___ Dataset content
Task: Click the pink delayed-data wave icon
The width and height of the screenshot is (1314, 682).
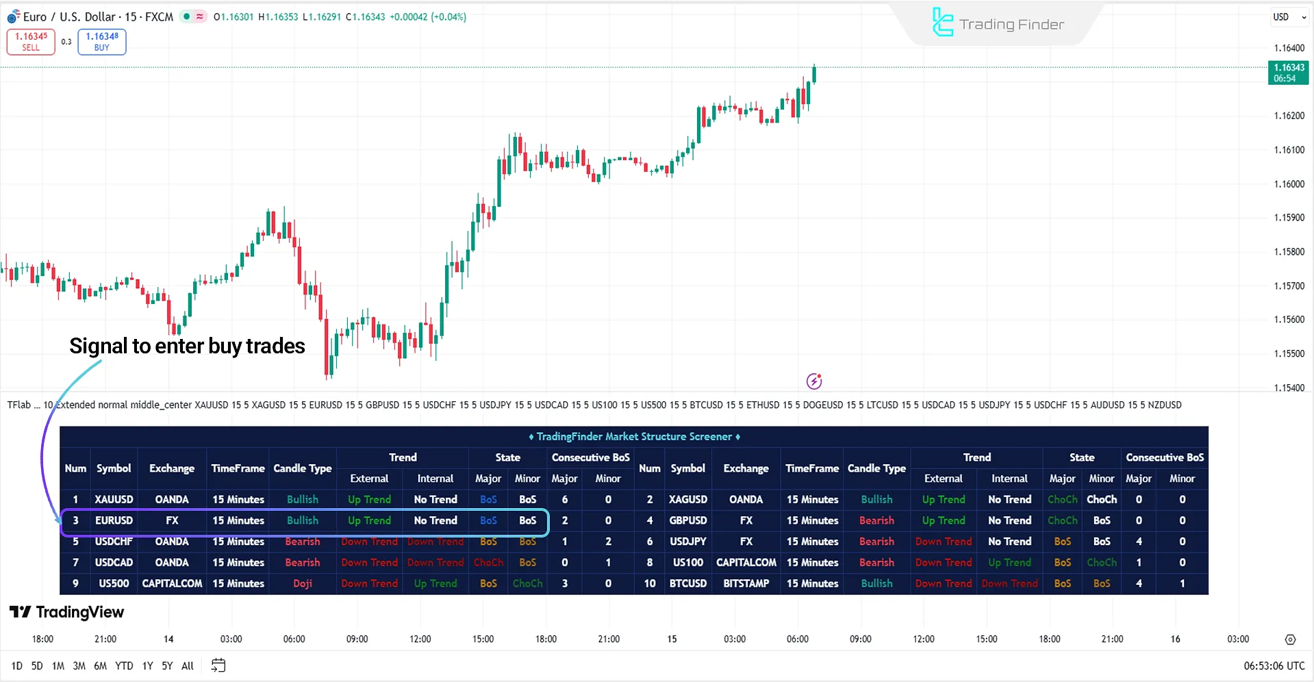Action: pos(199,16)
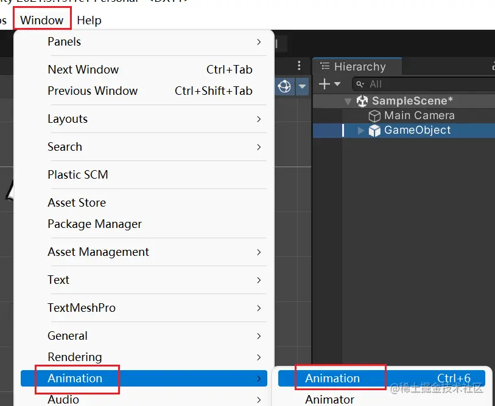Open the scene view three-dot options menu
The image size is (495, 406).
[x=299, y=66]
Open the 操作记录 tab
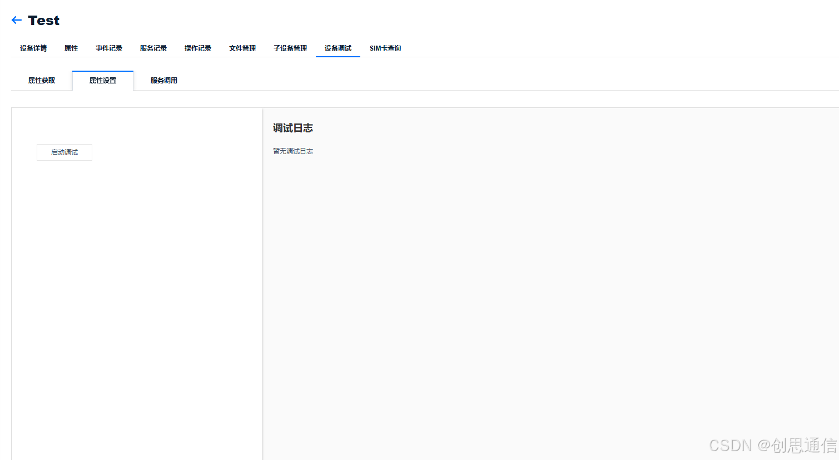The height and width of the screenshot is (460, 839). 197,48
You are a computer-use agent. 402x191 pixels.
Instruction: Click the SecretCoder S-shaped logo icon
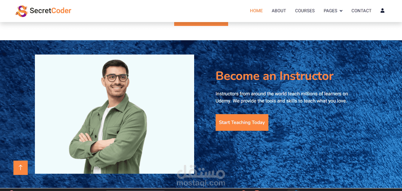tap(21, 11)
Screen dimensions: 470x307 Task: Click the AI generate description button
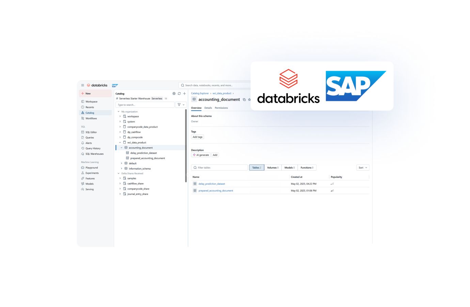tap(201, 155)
______
Reproduce all of the rows above word for word, leaving out the pictures.

Reply to the task>
Task: Click the pink delayed-data wave icon
The width and height of the screenshot is (1314, 682).
Action: pos(199,16)
Open the scene view three-dot options menu
The image size is (495, 406).
[x=299, y=66]
Open the 操作记录 tab
The height and width of the screenshot is (460, 839). 197,48
You are a computer-use agent. 402x191 pixels.
Instruction: Click the SecretCoder S-shaped logo icon
tap(21, 11)
Screen dimensions: 470x307 Task: Click the AI generate description button
tap(201, 155)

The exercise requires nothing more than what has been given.